One such tender was posted in May 2017: “improve image handling in LibreOffice (#201705-01)“. When images are used in LibreOffice documents, the software manages them in a “life-cycle” which includes importing, displaying, modifying, exporting and more. To save memory – especially with large documents – images that are not currently on screen are sometimes moved out of memory and saved onto disk in a technique known as “swapping” or “paging”. The goal of the tender was to improve LibreOffice in these areas, making it more efficient at handling images and modernising the code base.
Collabora was selected to implement the tender; the work is now complete, and it will benefit all users in the upcoming LibreOffice 6.1 (due to be released in early August). Here are some technical notes about what was improved in the source code of LibreOffice, and what was achieved.
Problems with the image life-cycle
Currently, when an image is read from a document, a GraphicObject is created for the image and handled over to the GraphicManager which manages the life-cycle. When this happens we usually get back the string based unique ID of the GraphicObject with which we can always get access the image by creating a new GraphicObject with the unique ID (GraphicManager will look for the image with that unique ID).
Usually the unique ID is the one that is passed on between layers in LibreOffice (for example, from the ODF filter when loaded, to the model, where it is manipulated and then to the OOXML filter when saving) but the unique ID itself is just a “reference” to the image and by itself it doesn’t have any control over when the image can safely be removed and when not. It could happen that in a certain situation we would still have the unique ID referenced somewhere in the model, but the image would already be removed. This is dangerous and needs to be changed.
Usually for this kind of object we use a reference counting technique, where we pass an object around that holds a reference to the object resource. When the object is created, the reference count is increased; when destroyed, the reference count is decreased; when the reference count reaches zero, the resource object is destroyed.
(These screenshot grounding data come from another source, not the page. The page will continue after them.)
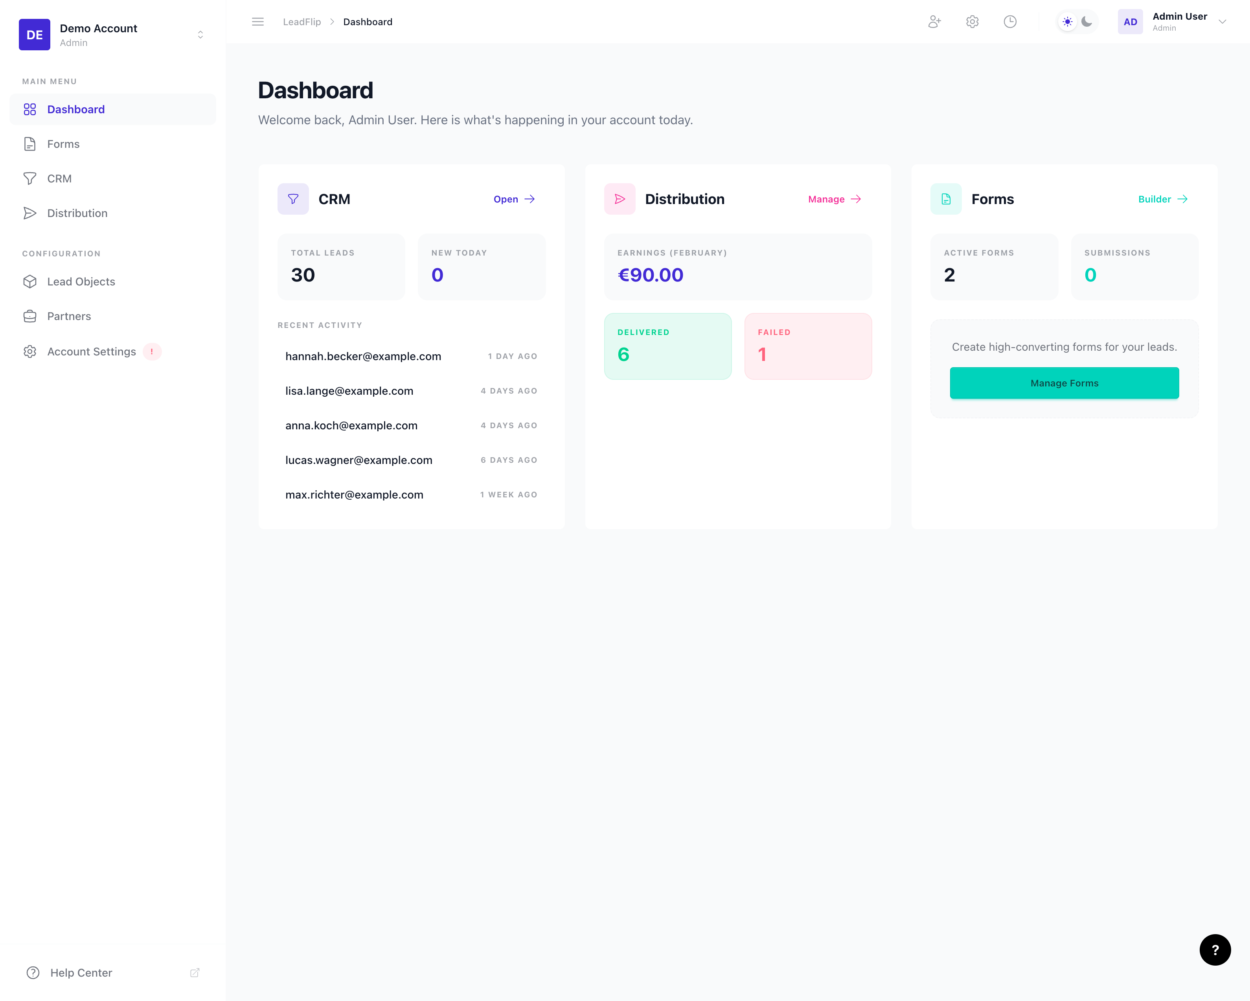Click the clock history icon
This screenshot has width=1250, height=1001.
click(1010, 22)
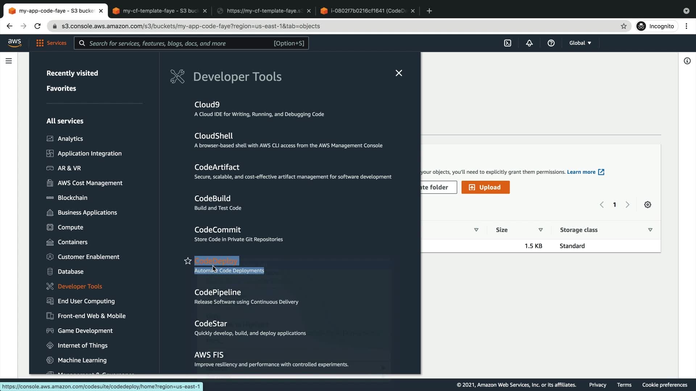This screenshot has width=696, height=391.
Task: Click the AWS logo home icon
Action: (x=15, y=43)
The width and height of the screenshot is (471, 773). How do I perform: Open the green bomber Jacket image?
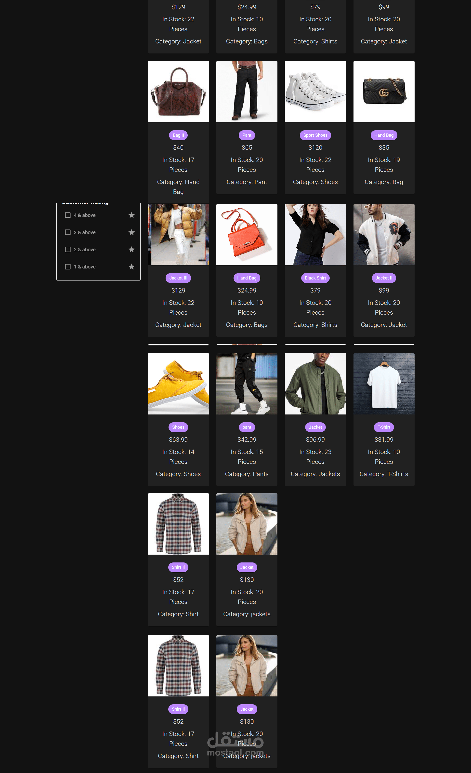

The solution for the life-cycle
So instead of passing around a unique ID, the idea is to use the usual reference counting technique, which is normally used in this situation. The GraphicObject is mainly a wrapper around Graphic (which then holds a pixel-based image, or animated image, or possibly a vector image), and in addition it keeps additional attributes (gamma, crop, transparency etc.). It also has the implementation of swapping-in and out.
On the other hand, Graphic is properly reference-counted already (Graphic objects are reference counting the private ImpGraphic) so the solution to the life-cycle problem is that instead of GraphicObject unique ID, we would just pass along the Graphic object instead, or XGraphic, XBitmap which are just UNO wrappers around Graphic. Potentially we could also pass along the GraphicObject or XGraphicObject (UNO wrapper for the GraphicObject) when we would need to take into account the graphic attributes too. This should make the life-cycle much more manageable.
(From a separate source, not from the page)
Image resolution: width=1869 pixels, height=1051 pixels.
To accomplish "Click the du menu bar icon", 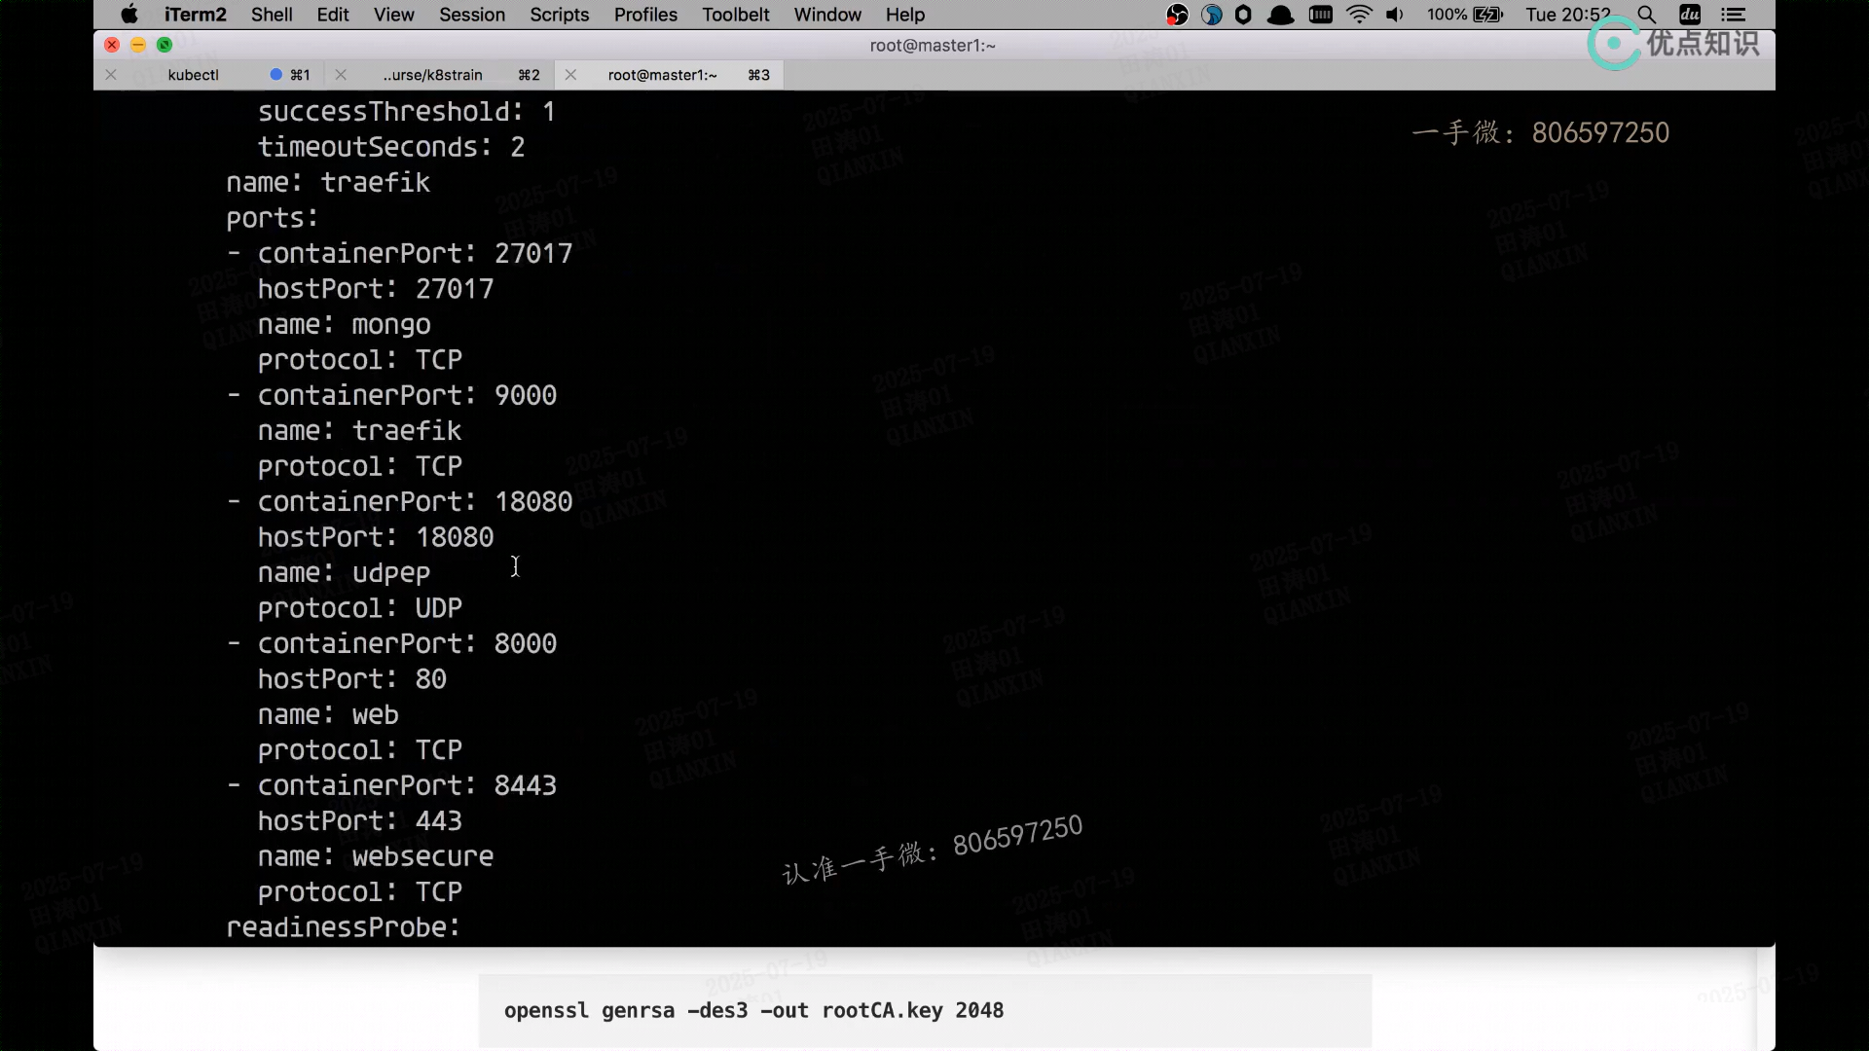I will click(x=1691, y=15).
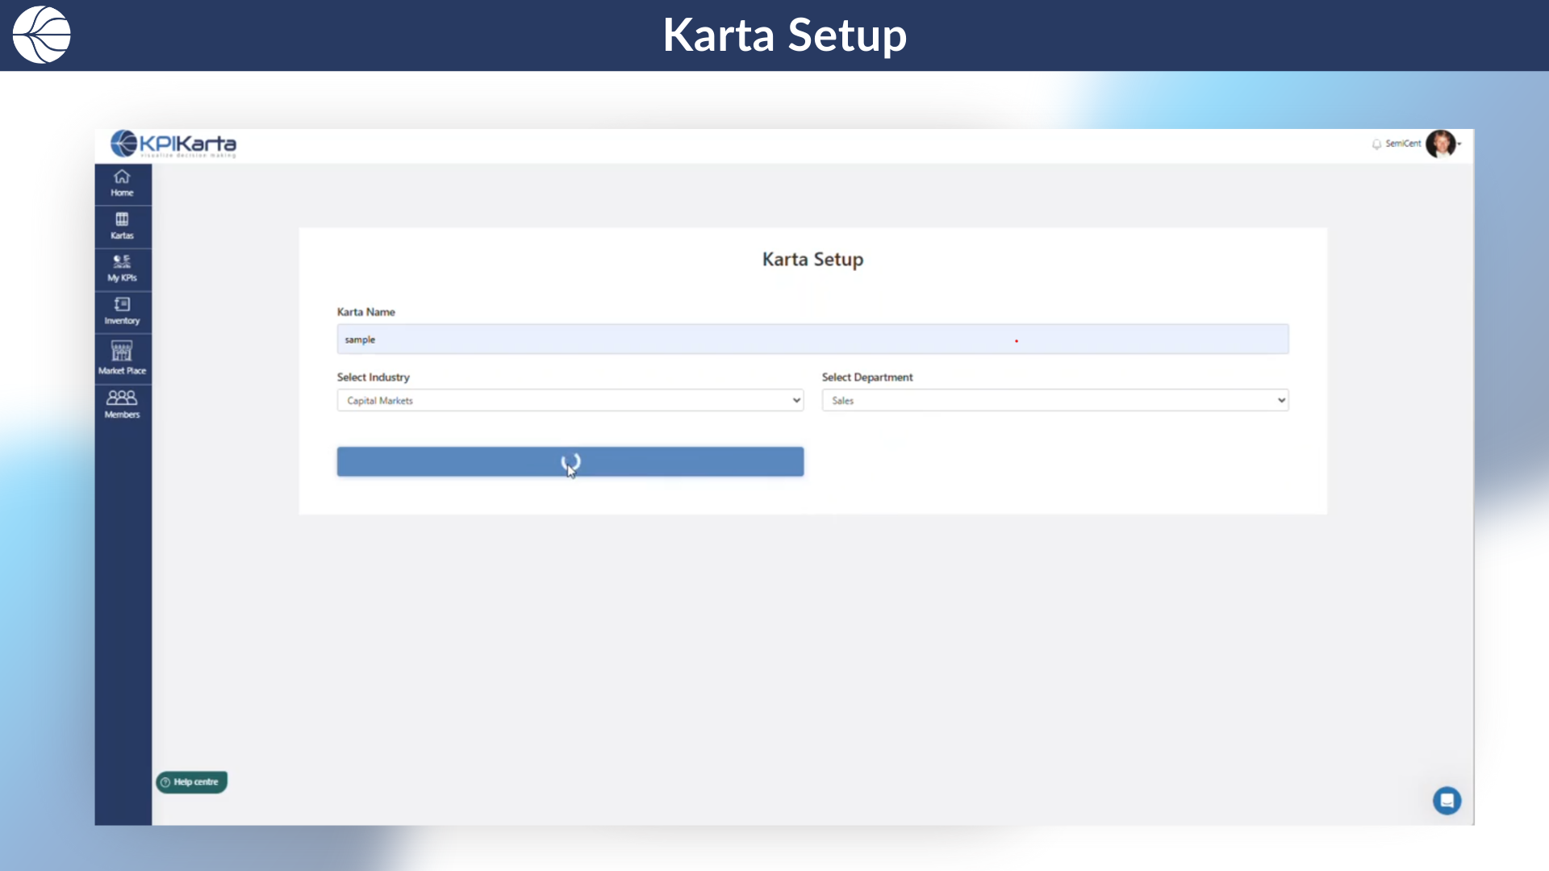Open the Market Place store icon
Screen dimensions: 1549x871
coord(122,357)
GraphicObject and the implementation of XGraphicObject (UnoGraphicObject) and XGraphic (UnoGraphic) were located in module svtools, which is hierarchically above vcl. This is problematic when creating new instances like in Graphic.GetXGraphic method, which needs to bend backward to make it even work (ugly hack by sending the pointer value as URL string to GraphicProvider). The solution to this is to move all GraphicObject related things to vcl, which surprisingly didn’t cause a lot problem and once done, it looks like a much more “natural” place.
Managing memory used by images
Previously, the memory managing was done on the level of GraphicObjects, where a GraphicManager and Graphic-Cache were responsible to create new instances from uniqueID and manage the memory usage that GraphicObject take. Here’s the hierarchy before refactoring:
This is not possible anymore as we don’t operate with uniqueIDs anymore, but always use Graphic and XGraphic objects (in UNO), so we need to manage the creation of Graphic object or more precisely – ImpGraphic (Graphic objects are just reference-counted objects of ImpGraphic).
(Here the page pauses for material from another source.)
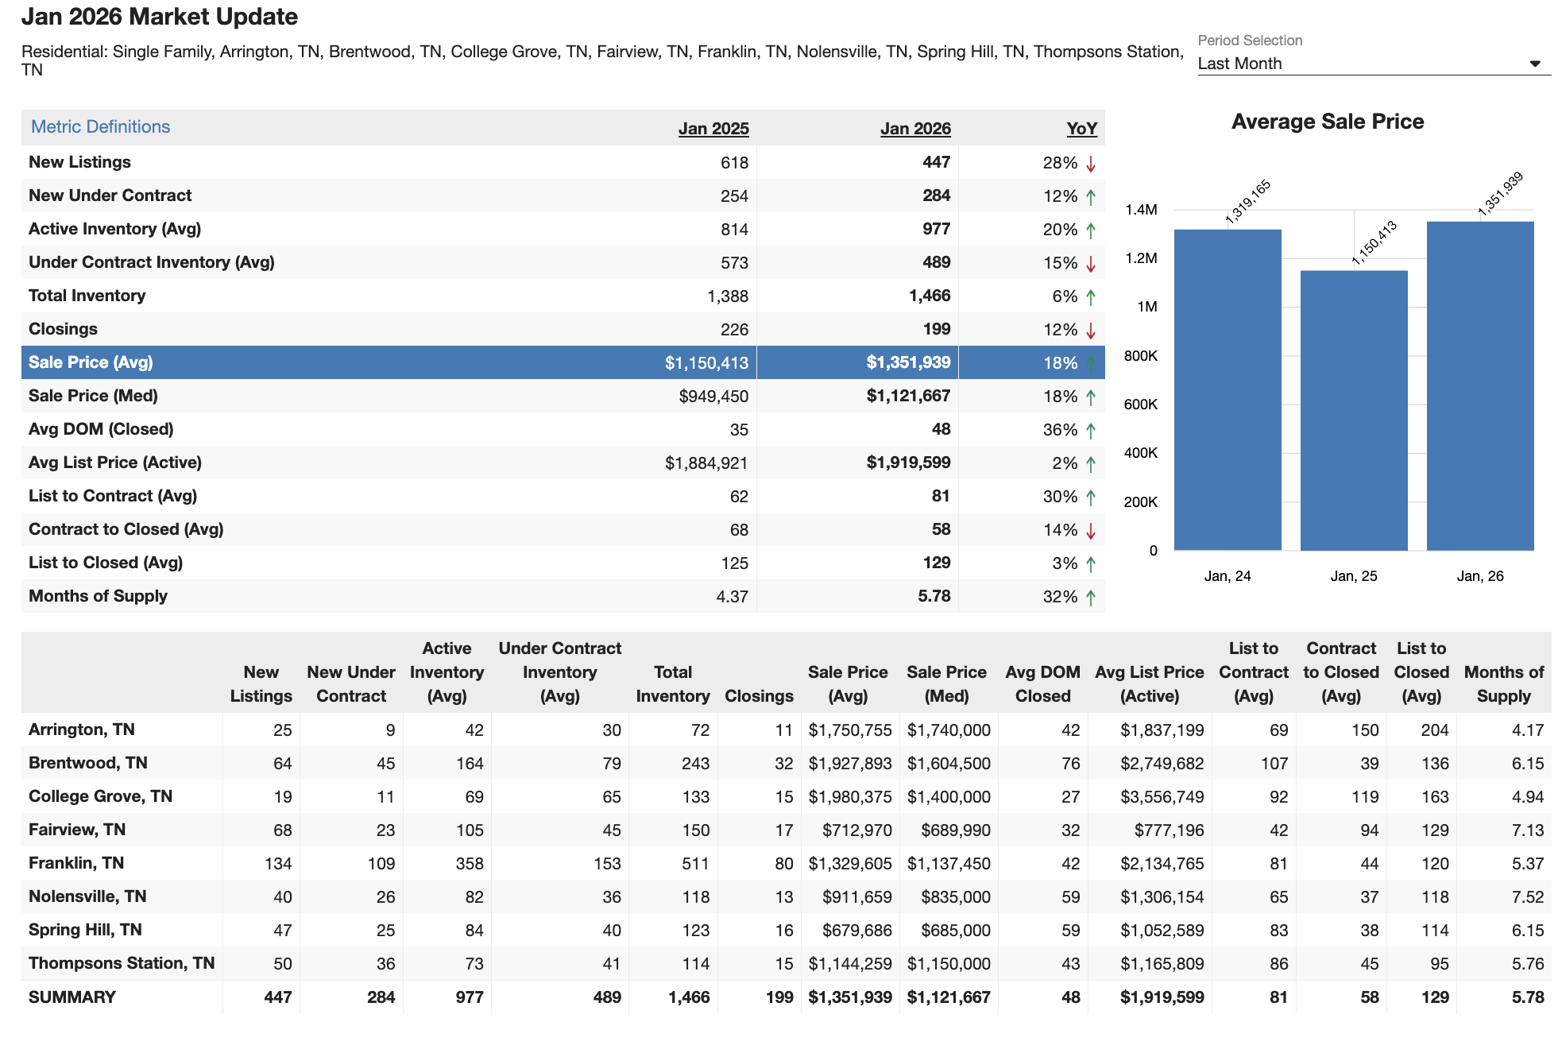Select the Franklin, TN row label
Screen dimensions: 1562x1049
76,863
So to make this possible GraphicManager and GraphicCache need to be decoupled and removed from GraphicObject and a new manager needs to be introduced between Graphic and ImpGraphic, where the manager controls the creation and accounts for the memory usage:
Graphic swapping and swapping strategy
The new swapping strategy is relatively simple – if a lot of memory is needed by graphic objects in a certain time, we let it use it and don’t try to over-aggressively try to free it. In the past this cased swap-out and swap-in cycle that made the application completely unusable. In the future, external hints when a certain Graphic object can be swapped out may be added, so we can perform swapping more effectively. There are also several other ideas which will increase performance and reduce memory usage that can be implemented now with the new hierarchy where most all of the swapping is contained inside the Graphic itself, but all of this is currently out of the scope of this work.
Thanks to Collabora and TomaĹž Vajngerl for their work on this. Although the details are highly technical, the end result is a faster and more robust office suite. If you’re an end user of LibreOffice and your documents include lots of images, you will be able to enjoy the benefits of this work in future releases, starting with LibreOffice 6.1.